Cuando Vidas privadas de la Barcelona burguesa toma el relevo, ya nadie discute una reforma que, pese a no haber tenido en cuenta las ideas más visionarias de Cerdà, por lo menos había sabido preservar una de las bondades del territorio: aquello no era ni sería nunca la Bonanova. Se construyeron mansiones y palacetes junto a modestas viviendas de alquiler, algunas industrias y numerosos comercios. La interacción entre ciudadanos desiguales era inevitable, lo que alimentó, sin duda, los deseos de presumir de un espacio celosamente reservado a amigos y parientes: la casa. A ello contribuyó el Modernismo, que daba pie a hacer gala de los flamantes edificios decorados según la tendencia emergente. Permanyer pone como ejemplo la tribuna o mirador, un invento arquitectónico perfecto para observar y ser observado, y la portería o vestíbulo, cargado de detalles hasta la desmesura y, qué coincidencia, último espacio en el que se permitía al intruso curiosear.

Si el Eixample (como la Rambla), sus avenidas y las pomposas fachadas firmadas por afamados profesionales fueron idóneos para que la burguesía se proyectase públicamente y actuase como tal (si era preciso, pasando al castellano en conversaciones de calle, o luciendo a la amante en la ópera), el ámbito privado pasaría a ser al mismo tiempo el mejor escenario para poner en práctica los rituales propios de sus obligaciones de clase (contratar nodrizas, recibir visitas en el salón o tener un piano, que no quería decir tocarlo) y su moral religiosa (enviar a la tía de carabina para tener controlados a los hijos o invitar a un pobre a comer a casa el día de Navidad).

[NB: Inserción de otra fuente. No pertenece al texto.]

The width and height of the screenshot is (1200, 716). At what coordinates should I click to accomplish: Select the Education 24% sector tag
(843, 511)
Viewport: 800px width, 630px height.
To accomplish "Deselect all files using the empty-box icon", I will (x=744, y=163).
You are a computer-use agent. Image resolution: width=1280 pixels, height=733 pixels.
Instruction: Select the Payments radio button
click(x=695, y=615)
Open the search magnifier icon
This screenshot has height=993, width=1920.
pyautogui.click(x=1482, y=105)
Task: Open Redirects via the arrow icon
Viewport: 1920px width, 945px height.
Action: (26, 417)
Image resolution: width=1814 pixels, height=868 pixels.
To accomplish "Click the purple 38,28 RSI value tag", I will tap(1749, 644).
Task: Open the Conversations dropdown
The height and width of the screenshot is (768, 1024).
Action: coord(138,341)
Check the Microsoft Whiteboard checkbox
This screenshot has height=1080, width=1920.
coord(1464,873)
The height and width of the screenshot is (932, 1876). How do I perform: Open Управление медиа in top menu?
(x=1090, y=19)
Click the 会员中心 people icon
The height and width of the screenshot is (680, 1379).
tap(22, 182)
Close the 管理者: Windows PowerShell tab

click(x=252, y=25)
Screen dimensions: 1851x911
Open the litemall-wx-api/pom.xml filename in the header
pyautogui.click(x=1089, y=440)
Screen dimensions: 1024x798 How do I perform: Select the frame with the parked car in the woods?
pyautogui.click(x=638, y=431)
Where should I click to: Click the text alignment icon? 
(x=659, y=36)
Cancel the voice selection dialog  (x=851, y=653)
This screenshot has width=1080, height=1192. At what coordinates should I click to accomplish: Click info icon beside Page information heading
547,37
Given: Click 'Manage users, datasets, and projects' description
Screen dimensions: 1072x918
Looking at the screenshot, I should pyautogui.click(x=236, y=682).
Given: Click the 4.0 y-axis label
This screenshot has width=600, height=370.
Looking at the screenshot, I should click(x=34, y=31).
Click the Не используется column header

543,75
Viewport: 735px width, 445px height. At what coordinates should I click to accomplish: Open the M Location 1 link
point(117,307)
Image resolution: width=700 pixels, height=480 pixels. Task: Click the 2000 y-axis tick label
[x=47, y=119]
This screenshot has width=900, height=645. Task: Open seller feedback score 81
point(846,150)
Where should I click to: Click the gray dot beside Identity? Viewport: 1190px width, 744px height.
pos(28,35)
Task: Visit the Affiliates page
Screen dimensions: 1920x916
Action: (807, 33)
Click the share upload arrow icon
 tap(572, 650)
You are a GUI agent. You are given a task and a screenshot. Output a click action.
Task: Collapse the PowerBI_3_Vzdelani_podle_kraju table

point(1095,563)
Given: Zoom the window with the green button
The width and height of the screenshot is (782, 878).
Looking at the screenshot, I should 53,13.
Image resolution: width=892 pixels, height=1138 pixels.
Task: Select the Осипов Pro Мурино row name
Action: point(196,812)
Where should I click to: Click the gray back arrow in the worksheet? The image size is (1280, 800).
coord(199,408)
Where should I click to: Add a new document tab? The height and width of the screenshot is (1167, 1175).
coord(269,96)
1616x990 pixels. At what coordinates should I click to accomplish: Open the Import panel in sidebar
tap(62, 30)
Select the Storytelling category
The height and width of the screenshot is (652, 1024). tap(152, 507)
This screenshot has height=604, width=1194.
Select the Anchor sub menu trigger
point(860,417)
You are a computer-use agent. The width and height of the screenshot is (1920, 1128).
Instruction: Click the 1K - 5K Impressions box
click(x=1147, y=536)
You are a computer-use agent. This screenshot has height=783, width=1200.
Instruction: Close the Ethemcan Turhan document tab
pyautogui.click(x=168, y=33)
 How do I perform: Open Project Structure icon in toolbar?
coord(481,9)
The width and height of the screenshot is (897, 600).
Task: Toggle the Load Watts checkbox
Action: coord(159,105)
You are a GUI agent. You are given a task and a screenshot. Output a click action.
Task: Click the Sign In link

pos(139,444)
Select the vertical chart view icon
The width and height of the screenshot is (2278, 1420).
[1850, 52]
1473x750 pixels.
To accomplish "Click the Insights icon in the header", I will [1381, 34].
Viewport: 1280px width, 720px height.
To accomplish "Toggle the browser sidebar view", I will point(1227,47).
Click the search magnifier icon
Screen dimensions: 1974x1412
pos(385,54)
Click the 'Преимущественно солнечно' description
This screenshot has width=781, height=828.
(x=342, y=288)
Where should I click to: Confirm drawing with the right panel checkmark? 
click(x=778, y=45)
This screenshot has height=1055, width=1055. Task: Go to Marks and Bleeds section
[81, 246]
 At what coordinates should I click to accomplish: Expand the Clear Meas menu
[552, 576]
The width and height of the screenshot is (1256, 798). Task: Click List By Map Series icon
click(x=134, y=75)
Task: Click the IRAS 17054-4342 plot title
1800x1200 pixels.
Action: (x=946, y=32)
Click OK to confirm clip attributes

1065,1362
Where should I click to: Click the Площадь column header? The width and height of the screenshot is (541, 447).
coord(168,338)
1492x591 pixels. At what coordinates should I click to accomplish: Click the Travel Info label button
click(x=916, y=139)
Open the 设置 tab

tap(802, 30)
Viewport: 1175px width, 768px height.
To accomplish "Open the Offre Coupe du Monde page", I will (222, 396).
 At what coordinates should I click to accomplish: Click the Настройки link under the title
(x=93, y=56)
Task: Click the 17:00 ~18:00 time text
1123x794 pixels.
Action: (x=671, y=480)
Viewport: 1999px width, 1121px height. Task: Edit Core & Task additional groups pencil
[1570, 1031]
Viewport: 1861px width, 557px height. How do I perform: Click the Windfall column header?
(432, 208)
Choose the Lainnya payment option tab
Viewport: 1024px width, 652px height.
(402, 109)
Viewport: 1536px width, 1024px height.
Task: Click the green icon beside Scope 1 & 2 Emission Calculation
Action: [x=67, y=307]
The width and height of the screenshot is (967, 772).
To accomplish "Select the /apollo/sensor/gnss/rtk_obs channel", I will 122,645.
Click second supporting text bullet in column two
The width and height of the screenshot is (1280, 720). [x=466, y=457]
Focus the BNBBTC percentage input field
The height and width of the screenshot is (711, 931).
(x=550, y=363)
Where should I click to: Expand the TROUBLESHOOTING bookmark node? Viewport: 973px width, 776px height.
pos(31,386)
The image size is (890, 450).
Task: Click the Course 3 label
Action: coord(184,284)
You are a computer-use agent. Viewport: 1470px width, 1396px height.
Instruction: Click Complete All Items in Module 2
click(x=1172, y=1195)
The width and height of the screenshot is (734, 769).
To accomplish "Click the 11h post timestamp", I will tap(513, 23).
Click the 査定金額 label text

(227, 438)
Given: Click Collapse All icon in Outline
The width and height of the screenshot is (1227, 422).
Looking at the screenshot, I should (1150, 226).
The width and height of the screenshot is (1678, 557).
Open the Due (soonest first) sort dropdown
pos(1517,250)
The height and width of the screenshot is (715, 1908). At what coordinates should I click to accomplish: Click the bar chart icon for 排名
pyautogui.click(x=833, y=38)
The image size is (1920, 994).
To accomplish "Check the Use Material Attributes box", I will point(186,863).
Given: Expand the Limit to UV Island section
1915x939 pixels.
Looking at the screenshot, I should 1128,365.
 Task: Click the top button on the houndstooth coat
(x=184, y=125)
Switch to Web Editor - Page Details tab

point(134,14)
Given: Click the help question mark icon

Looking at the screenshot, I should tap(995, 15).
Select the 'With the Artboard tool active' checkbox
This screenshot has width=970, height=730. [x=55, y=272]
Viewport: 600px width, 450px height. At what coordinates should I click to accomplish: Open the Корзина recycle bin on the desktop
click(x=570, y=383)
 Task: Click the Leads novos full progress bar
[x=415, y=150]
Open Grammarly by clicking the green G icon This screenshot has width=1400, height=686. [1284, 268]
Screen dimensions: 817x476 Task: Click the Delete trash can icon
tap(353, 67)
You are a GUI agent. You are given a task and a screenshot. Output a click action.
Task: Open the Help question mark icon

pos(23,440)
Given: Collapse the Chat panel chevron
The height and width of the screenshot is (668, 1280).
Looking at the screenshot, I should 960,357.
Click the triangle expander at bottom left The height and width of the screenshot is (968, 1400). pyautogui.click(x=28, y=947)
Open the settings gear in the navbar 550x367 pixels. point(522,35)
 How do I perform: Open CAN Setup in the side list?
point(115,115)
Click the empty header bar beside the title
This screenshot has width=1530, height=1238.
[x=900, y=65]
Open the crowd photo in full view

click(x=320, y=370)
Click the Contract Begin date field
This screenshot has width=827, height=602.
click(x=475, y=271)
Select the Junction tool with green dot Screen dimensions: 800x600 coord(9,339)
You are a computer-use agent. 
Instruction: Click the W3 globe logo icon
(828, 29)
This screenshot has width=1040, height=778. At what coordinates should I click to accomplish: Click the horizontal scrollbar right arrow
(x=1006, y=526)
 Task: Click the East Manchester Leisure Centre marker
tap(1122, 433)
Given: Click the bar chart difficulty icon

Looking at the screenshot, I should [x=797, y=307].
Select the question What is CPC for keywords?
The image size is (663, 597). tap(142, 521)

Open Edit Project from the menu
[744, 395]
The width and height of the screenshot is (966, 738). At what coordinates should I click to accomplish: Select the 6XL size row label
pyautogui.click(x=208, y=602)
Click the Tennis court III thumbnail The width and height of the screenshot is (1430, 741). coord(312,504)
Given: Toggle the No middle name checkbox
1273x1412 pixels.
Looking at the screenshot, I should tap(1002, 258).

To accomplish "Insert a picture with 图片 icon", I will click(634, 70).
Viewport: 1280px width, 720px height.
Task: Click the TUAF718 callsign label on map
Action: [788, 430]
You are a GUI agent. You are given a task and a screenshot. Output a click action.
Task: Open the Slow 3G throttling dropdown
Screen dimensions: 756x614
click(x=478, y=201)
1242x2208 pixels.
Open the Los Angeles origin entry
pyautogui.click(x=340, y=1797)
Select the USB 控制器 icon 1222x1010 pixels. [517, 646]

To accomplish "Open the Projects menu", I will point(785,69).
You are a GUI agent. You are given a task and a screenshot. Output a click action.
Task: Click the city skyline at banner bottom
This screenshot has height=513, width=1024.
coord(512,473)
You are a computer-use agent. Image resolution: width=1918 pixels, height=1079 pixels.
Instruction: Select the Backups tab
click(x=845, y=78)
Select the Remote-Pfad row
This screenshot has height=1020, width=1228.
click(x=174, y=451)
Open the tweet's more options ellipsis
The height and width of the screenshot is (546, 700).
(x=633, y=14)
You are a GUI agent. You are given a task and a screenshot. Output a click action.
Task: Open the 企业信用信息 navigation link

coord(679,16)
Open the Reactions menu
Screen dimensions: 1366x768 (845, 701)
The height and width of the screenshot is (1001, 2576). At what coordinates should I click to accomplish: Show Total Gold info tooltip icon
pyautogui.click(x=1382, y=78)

De puertas adentro, imperaban, pues, las formas, aunque en muchos hogares se concedían licencias. Por simple diversión los señores y las señoras se prestaban a actuar en representaciones teatrales solo aptas para la familia y las amistades, y organizaban a menudo bailes de disfraces o sesiones de espiritismo. Pero más que saber qué encontrarían en el más allá, lo que les les preocupaba era si conservarían el estatus. Tanto es así que La Vanguardia, como recuerda Permanyer, se convirtió en el diario “en el que estaba obligado morirse”: las esquelas, cuanto más grandes mejor, pasaron a ocupar durante años las primeras páginas del rotativo, relegando a la quinta o a la séptima las verdaderas noticias de portada.